Hi all, so nice to have the digest back, I really missed it, and all
your input! I’ve just order a carbide tip pencil bead (sand) blaster
and now am in the quest of a air compressor. My husband has a large
one I could use if I wanted to run down to his shop everytime I wanted
to use my bench blaster (aargh). I did find a 3/4 horsepower, 2
gallon, 2.7cfm@90psi compressor. Can anyone thing of a reason that
this particular one wouldn’t be efficient? My husband seems to thing
I’d want a bigger one for air tools in the future, however, if I
needed something really big (which I don’t forsee) I could use his.
Also has anyone used this bench blaster?

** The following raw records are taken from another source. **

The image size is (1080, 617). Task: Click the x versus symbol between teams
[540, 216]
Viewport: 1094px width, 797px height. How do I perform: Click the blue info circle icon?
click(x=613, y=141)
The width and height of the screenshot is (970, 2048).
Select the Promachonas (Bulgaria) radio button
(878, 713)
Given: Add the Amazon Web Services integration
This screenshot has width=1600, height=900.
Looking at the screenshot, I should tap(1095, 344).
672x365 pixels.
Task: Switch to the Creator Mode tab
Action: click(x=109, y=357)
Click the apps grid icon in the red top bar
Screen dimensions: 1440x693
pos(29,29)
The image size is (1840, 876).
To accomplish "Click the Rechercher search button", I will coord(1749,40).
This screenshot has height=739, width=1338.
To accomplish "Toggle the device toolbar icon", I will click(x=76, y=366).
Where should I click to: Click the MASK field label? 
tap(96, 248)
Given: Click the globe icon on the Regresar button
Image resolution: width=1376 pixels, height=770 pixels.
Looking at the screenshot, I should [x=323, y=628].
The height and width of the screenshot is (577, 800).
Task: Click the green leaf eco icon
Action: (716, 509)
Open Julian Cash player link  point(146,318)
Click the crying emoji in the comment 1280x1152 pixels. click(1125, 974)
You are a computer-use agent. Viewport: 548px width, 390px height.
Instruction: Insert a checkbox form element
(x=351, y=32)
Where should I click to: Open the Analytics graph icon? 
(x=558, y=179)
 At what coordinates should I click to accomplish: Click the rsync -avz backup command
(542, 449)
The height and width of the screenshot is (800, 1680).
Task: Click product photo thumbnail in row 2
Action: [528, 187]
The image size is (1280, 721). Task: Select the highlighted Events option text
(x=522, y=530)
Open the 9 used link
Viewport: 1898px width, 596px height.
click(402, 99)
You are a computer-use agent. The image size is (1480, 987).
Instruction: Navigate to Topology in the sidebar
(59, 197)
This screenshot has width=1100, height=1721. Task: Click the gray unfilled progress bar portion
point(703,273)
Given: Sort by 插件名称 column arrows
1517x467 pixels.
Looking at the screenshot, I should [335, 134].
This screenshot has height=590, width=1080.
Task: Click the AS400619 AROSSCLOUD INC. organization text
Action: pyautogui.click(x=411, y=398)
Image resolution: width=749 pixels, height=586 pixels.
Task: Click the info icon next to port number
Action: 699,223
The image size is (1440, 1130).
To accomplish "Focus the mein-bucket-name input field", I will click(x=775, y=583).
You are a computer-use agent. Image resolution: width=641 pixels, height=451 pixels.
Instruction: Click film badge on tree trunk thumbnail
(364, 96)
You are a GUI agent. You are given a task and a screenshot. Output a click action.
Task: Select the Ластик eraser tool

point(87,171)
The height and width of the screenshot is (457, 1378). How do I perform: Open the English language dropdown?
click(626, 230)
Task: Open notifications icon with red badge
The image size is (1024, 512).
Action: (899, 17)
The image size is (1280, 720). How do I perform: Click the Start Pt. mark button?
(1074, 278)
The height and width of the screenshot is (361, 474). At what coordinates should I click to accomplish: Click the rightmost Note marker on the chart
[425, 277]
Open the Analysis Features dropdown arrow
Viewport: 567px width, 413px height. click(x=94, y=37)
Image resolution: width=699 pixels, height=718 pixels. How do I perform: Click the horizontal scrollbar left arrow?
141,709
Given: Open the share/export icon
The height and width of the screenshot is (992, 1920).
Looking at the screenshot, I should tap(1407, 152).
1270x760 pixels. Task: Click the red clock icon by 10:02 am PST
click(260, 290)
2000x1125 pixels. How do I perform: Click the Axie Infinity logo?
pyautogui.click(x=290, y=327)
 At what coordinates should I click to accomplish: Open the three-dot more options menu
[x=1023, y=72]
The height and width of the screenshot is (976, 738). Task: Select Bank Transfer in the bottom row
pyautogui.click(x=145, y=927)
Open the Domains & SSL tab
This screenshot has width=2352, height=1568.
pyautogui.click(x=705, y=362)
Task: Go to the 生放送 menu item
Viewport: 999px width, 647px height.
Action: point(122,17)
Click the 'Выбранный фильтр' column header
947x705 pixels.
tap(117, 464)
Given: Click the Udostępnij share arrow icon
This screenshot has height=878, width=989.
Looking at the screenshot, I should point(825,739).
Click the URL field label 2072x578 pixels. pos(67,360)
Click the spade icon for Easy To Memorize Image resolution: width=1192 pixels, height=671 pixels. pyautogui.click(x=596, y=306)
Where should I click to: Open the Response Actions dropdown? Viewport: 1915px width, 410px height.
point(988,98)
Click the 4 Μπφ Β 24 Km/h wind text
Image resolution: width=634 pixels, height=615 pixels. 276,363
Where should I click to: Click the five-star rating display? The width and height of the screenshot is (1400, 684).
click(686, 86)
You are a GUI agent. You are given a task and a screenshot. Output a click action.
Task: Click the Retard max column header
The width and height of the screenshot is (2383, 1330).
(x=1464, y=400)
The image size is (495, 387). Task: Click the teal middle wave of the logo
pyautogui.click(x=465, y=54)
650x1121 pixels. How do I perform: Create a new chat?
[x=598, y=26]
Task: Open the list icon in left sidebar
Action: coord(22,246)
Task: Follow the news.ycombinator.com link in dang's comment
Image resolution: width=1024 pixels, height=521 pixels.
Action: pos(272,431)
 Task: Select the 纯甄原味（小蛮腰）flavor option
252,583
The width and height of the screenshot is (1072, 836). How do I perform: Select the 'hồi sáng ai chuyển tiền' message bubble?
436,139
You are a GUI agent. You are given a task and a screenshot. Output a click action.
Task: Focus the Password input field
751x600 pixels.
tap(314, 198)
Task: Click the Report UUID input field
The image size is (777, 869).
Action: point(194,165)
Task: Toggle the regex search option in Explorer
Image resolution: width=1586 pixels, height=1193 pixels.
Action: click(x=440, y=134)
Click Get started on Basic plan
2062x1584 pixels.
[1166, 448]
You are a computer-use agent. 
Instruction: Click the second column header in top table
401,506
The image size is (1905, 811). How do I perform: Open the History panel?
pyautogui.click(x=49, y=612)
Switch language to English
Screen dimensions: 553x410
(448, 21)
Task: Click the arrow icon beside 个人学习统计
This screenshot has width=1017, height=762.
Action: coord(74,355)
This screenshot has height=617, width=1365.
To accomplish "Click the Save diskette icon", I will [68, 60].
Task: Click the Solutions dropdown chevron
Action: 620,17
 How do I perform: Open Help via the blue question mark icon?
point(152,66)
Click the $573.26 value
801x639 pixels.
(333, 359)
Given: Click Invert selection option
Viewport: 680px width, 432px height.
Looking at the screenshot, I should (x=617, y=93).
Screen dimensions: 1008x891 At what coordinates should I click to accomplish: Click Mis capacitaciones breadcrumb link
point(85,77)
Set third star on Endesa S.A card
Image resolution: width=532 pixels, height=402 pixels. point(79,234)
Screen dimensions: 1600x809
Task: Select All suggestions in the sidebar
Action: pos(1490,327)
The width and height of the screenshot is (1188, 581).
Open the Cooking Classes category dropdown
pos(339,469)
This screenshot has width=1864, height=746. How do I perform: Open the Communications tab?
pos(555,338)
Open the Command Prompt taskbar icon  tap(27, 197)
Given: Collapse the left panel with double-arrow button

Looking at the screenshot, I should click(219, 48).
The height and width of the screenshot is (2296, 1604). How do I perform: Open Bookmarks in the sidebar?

I just ordered it from Frei
and Borel. Thanks in advance. Lisa


#2

Hi Lisa, At the hardware store you can buy some 1/4" plastic
(polyethlene) tubing usually under .10 a foot. Air can be plumbed at
great distance without much efficiency loss. By far, the cheapest and
quietest solution! J.A.


#3

Dear Lisa, A quick comment. Most commercial compressors are VERY noisy
when recharging. If you buy one, turn it on and see if you could stand
the sound. It your husband is handy, have him go to a junk yard or old
refridgerator place and have them pull an old refridgerator compressor
out. They are VERY quiet and you can but them for next to nothing. An
air tank could be added for a slight amount, and there you go!

Best Regards,
TR the Teacher & Student


#4

I have a small pencil blaster that I use only occasionally, so I
didn’t want to purchase a noisy compressor just for this one tool.
Instead, I borrowed a trick used by air-brush artists…I use a tank
of compressed nitrogen.

Since I’m only using the pencil-blaster, I don’t need a huge volumn
of air. Nitrogen is also very dry, so I don’t have problems with
moisture clogging the tiny oriface. You need to purchase a regulator
for the tank, but that’s it. Nitrogen is very inexpensive, and the
tank lasts me several months.

This will work for any air tool that doesn’t require a high volumn of
air: the gravermax, turbo handpiece, etc. Trying to run
air-powered grinders, wrenches, hammers, or a large sandblaster would
be out of the question. If that’s the direction you’re going, then
you will want to purchase the largest compressor that your budget (or
ear drums) can tolerate.

Another advantage to the compressed nitrogen is that it will also
give you very high pressure…something to consider if you are
planning to carve gems with your pencil blaster.

Doug Zaruba


#5

My two cents, I can’t resist :slight_smile:

Gesswein and most other suppliers sell a truly QUIET air compressor.
It makes as much noise as a refrigerator when it is recharging. I am
serious - when it’s on, you hardly even know it, even when it is
right under your bench. All you hear is a nice little hum when it
turns on. And yup, you guessed it, they are expensive. BUT if you
are short on space and need to have an air compressor near your work
area, the cost of these quiet compressors is well worth it.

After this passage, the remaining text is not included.